*** Opening Raw data ***

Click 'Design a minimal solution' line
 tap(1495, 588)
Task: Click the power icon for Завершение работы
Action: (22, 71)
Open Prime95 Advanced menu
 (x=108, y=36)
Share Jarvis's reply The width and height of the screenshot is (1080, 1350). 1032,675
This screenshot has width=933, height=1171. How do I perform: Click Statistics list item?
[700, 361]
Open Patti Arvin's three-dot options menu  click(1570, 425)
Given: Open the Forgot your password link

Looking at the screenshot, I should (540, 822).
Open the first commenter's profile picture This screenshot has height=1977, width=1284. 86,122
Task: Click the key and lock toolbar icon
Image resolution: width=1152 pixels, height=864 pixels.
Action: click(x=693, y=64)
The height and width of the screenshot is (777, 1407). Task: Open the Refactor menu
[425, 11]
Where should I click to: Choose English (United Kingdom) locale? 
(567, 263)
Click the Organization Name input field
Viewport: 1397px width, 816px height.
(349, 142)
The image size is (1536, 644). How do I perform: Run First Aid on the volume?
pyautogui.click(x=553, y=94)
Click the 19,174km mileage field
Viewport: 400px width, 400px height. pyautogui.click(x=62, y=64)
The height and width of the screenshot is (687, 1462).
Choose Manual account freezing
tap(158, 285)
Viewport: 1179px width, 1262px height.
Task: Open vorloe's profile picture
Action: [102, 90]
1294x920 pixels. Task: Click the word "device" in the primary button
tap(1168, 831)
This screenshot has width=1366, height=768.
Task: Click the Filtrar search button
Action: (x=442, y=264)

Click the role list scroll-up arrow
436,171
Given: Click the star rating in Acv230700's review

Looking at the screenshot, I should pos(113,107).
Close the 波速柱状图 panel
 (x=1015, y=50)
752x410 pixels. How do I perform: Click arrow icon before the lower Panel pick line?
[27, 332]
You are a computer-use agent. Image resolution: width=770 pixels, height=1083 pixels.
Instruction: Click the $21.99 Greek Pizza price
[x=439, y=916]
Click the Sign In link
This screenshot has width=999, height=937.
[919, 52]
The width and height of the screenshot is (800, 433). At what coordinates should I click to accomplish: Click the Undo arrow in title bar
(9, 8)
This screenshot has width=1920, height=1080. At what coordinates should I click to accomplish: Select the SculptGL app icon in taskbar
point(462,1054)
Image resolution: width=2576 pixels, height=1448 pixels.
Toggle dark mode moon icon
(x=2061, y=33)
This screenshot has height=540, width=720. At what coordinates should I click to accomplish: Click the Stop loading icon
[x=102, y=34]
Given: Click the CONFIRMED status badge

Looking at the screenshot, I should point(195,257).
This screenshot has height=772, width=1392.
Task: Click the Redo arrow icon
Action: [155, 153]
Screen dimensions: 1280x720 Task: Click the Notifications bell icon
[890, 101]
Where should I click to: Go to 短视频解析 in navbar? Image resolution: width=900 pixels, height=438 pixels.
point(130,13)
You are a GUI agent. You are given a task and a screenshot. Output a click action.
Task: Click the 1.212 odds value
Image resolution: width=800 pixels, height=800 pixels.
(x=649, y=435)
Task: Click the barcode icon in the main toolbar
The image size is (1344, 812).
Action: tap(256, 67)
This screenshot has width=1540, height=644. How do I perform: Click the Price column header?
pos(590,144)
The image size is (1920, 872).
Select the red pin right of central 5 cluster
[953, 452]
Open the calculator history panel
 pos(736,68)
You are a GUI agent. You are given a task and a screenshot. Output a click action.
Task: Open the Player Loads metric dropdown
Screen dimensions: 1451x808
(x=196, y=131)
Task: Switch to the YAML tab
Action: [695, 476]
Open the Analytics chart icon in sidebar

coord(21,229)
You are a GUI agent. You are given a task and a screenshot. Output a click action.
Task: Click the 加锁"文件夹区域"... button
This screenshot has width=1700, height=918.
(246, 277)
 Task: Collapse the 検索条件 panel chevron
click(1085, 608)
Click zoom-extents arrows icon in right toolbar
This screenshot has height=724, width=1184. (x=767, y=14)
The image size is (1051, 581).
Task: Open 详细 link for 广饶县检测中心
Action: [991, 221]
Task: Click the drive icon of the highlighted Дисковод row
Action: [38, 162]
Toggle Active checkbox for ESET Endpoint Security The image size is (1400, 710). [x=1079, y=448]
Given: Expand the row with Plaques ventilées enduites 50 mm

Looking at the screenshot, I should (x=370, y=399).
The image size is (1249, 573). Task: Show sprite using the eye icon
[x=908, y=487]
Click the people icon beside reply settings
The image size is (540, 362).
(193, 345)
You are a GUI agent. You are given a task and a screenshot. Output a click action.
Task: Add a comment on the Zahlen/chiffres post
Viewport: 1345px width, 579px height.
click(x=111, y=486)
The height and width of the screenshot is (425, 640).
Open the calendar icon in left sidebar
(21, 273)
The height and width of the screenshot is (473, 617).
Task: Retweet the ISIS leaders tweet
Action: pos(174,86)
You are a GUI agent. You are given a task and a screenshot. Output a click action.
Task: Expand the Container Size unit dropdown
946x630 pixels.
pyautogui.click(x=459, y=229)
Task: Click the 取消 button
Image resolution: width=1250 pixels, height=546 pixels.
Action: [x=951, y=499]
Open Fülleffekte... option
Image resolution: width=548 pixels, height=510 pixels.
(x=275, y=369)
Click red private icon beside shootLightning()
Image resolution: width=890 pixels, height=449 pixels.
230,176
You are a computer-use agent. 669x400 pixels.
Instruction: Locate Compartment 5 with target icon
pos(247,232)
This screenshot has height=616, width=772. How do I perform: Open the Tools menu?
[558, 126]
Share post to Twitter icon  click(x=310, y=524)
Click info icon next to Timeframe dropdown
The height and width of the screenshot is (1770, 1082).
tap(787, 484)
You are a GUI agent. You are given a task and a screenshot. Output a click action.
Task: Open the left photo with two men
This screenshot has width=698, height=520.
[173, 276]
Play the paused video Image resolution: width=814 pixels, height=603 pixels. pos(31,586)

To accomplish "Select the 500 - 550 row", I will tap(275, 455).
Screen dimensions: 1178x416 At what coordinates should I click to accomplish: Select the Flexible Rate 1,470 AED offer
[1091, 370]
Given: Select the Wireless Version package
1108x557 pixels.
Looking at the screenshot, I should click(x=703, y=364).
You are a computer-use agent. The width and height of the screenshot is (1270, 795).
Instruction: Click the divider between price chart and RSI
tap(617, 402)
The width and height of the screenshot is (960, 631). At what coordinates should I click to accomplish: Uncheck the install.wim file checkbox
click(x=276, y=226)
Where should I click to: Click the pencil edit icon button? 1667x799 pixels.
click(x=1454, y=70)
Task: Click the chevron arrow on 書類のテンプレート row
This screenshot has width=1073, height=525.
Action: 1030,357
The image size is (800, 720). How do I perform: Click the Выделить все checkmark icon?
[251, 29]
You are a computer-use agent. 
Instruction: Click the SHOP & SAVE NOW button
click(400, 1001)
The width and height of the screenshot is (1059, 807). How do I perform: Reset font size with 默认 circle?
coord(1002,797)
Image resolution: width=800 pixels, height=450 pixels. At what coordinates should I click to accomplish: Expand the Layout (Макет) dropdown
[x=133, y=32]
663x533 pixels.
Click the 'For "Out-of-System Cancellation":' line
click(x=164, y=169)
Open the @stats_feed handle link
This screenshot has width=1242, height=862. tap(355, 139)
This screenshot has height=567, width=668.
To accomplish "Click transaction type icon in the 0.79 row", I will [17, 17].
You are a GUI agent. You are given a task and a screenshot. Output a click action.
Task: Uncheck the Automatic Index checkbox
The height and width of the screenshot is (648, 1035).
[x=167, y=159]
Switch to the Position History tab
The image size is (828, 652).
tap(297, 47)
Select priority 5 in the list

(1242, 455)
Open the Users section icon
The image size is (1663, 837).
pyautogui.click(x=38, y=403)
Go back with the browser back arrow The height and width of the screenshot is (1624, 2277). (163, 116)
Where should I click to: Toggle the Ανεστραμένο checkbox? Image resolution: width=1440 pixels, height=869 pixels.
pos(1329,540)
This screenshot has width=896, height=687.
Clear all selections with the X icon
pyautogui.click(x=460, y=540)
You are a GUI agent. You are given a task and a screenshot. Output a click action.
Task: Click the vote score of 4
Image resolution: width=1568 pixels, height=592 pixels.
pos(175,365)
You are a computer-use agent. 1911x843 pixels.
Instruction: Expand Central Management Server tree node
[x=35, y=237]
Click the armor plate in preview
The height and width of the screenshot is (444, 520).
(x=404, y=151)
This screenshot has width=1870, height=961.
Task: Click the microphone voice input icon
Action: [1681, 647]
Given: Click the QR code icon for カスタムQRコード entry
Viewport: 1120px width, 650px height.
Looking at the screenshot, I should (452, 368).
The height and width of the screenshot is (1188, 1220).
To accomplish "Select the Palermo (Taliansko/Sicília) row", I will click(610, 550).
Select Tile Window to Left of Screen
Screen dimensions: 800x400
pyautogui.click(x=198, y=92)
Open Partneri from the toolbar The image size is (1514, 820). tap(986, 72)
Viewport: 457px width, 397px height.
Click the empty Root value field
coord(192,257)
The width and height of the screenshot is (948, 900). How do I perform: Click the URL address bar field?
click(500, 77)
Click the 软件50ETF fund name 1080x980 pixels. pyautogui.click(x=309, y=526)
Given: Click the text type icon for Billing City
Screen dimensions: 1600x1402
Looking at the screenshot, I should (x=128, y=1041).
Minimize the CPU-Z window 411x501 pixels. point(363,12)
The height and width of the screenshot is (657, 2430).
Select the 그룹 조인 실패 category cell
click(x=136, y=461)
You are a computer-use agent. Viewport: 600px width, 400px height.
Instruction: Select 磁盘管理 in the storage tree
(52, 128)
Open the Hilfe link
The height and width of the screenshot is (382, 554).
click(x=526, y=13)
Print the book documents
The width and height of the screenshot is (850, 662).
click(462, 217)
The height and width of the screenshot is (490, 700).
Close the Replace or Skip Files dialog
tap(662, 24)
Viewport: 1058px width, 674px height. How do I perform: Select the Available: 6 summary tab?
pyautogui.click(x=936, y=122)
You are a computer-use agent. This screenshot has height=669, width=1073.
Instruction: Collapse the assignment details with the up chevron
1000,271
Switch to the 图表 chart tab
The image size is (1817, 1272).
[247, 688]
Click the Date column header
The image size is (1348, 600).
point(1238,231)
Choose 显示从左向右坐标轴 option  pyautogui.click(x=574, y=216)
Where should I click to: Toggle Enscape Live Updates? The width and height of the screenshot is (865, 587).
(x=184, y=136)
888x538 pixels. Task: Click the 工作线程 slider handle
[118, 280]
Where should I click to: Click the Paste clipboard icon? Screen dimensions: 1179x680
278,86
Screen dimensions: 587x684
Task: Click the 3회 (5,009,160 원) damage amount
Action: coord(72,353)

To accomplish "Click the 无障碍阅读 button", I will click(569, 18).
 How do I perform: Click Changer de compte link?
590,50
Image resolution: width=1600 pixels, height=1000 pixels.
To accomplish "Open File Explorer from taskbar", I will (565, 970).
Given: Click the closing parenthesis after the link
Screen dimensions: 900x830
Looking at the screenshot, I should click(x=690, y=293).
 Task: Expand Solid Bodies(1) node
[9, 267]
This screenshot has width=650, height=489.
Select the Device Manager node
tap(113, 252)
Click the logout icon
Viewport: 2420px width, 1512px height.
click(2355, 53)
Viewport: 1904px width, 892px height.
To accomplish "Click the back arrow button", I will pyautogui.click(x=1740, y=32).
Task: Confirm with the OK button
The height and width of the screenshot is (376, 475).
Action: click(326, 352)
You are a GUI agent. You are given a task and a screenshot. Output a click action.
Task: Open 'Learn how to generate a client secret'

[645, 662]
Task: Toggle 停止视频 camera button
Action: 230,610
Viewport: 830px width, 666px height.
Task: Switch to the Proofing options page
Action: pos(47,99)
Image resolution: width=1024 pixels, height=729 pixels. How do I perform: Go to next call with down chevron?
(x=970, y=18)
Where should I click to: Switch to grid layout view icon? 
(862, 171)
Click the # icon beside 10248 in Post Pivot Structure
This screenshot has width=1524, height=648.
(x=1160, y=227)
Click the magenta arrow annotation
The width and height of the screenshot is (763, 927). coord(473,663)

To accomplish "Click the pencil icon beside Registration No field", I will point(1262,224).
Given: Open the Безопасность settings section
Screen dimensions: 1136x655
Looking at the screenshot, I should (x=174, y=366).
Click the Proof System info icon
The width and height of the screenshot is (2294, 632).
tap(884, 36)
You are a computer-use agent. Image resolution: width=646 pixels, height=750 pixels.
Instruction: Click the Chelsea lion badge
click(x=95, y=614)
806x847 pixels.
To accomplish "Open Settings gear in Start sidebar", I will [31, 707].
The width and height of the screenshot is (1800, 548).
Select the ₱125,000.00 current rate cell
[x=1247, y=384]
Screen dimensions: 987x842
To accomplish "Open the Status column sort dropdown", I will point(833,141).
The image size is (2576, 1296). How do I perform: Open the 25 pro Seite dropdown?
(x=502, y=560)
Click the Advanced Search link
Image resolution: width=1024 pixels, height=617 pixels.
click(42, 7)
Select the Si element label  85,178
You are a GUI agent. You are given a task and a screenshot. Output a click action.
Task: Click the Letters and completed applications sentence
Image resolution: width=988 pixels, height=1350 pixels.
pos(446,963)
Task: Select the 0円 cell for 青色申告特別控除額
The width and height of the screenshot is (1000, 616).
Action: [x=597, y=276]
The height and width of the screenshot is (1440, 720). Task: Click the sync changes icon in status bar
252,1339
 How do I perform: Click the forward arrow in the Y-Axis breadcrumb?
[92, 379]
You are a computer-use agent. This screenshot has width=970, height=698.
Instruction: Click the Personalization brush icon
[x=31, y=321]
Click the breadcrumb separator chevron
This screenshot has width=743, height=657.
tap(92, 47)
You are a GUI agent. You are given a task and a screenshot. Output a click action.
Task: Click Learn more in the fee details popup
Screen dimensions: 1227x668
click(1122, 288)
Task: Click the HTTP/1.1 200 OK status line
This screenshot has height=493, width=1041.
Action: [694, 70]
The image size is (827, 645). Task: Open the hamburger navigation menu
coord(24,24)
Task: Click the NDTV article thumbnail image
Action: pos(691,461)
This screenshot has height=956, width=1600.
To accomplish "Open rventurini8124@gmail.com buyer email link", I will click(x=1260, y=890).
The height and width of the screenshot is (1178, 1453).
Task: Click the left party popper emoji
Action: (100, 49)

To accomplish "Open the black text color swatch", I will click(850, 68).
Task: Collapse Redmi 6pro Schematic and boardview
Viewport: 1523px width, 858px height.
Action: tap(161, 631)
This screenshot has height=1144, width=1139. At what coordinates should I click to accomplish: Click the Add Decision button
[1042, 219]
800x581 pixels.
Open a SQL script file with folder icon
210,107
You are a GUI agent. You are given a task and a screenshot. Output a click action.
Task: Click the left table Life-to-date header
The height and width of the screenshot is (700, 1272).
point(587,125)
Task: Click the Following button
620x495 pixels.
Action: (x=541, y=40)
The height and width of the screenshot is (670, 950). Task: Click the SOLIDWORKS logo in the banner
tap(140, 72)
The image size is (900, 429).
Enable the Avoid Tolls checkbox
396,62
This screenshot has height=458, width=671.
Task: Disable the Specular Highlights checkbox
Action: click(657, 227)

*** Closing Raw data ***

■ Exercise aim
Please go through the data above and copy each line that has the word "computer".

■ Solution to this task
You are a computer-use agent. Image resolution: width=770 pixels, height=1083 pixels.
You are a computer-use agent. 669x400 pixels.
You are a computer-use agent. The width and height of the screenshot is (1270, 795).
You are a computer-use agent. 
You are a computer-use agent. 1911x843 pixels.
You are a computer-use agent. Viewport: 600px width, 400px height.
You are a computer-use agent. This screenshot has height=669, width=1073.
You are a computer-use agent. Image resolution: width=646 pixels, height=750 pixels.
You are a computer-use agent. This screenshot has width=970, height=698.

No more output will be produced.